O secretário-geral da Frelimo deve ser um verdadeiro líder, aglutinador de todos estratos de membros, mobilizador das massas, que conheça a organização e funcionamento do partido a todos os níveis.

Qual é que deverá ser a prioridade do futuro SG?

Para mim, deverá ser a de resgatar os valores e princípios do partido, procurar saber sobre a vida e a saúde dos membros do partido a vários níveis e em todas organizações sociais, nomeadamente OJM, OMM e ACLLN, dos grupos de choques, assim como, daqueles que directa ou indirectamente apoiam e sustentam a vitalidade da nossa FRELIMO.

Este secretário-geral que neste fim-de-semana será eleito, vai assumir funções num contexto desafiador e de resgate da confiança do povo e dos membros do partido que, por vários motivos, alguns já mencionei acima, sentem-se usados, isolados e humilhados pela nossa direcção. Está sessão tem tudo para ser histórica, como também o governo do presidente Chapo pretende fazer história, através da mudança, renovação e esperança na vida dos moçambicanos.

E permita-me citar o Presidente da República, quando diz que “tudo aquilo que provoca divisionismo no seio dos membros do partido deve ser eliminado, como, por exemplo, a arrogância, o orgulho, a intolerância, a imposição de candidaturas e intimidação, o nepotismo, o lambe-botismo, o amiguismo, a familiaridade, o regionalismo, o tribalismo etc”.

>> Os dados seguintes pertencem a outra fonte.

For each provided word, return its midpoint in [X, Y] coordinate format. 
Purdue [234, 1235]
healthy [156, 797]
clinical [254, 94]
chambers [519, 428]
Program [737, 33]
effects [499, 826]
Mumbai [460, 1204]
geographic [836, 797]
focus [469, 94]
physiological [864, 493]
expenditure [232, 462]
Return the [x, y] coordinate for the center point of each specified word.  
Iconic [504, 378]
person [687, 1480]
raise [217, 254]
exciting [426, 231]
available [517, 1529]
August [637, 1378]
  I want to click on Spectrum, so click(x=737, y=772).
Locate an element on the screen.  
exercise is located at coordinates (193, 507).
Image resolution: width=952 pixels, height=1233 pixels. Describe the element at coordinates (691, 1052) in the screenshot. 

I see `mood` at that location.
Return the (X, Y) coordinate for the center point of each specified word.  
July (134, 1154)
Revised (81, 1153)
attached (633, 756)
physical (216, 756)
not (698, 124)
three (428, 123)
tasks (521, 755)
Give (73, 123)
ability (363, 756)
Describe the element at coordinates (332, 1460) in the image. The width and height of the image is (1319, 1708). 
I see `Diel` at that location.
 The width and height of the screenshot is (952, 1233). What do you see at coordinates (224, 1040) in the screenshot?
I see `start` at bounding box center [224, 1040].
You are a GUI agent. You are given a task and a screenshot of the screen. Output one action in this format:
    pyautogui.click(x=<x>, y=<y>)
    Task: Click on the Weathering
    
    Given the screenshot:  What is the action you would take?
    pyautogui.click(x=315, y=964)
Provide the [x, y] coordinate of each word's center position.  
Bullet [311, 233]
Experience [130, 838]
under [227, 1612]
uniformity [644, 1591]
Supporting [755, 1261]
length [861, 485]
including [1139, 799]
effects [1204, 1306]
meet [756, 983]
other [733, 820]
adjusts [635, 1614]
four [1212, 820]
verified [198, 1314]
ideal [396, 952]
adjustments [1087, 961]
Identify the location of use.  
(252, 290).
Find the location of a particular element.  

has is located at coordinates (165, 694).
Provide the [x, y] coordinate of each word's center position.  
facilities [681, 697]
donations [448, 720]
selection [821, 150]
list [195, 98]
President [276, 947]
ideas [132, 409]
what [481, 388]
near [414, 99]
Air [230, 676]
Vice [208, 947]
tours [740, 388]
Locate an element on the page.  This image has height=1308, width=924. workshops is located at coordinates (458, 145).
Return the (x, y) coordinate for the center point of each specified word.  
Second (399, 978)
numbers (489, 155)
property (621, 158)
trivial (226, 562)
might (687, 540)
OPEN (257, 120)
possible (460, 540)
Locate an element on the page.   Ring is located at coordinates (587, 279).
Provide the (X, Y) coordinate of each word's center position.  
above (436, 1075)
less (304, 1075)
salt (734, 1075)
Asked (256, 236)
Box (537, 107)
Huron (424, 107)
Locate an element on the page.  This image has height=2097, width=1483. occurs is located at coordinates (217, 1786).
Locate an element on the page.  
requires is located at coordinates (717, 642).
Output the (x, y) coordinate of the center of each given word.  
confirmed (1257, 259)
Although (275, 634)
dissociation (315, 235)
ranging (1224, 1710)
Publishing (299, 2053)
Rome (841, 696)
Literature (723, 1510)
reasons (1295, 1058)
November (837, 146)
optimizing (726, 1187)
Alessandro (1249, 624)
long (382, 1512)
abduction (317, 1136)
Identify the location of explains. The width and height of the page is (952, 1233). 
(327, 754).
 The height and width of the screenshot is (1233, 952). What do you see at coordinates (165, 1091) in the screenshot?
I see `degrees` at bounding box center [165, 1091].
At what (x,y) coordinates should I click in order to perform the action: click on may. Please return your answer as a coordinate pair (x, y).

Segundo as palavras do Presidente da República, o qual vai assumir a liderança máxima do nosso partido neste fim-de-semana: nesta nova era, todos devemos fazer diferente para ter resultados diferentes, o que passa, necessariamente, por valorizar os sacrifícios dos que têm contribuído para as vitórias do nosso partido.

Tem alguma recomendação para o Comité Central?

– Tratando-se duma sessão magna que se realiza num contexto que todos conhecemos, penso que o Comité Central deveria pautar-se por uma escolha responsável, em cumprimento de um dever Estatutário que consiste na imparcialidade, independência, transparência, idoneidade, maturidade valores, estes que sempre nortearam a FRELIMO.

E porque, a partir desta sessão, teremos um presidente do partido e ao mesmo tempo da República jovem, penso que o Comité Central deveria aproveitar esta ocasião para sugerir, igualmente, o rejuvenescimento e a reestruturação de todos os órgãos do partido para estar dentro das exigências e estratégias de resposta aos desafios do presente e do futuro.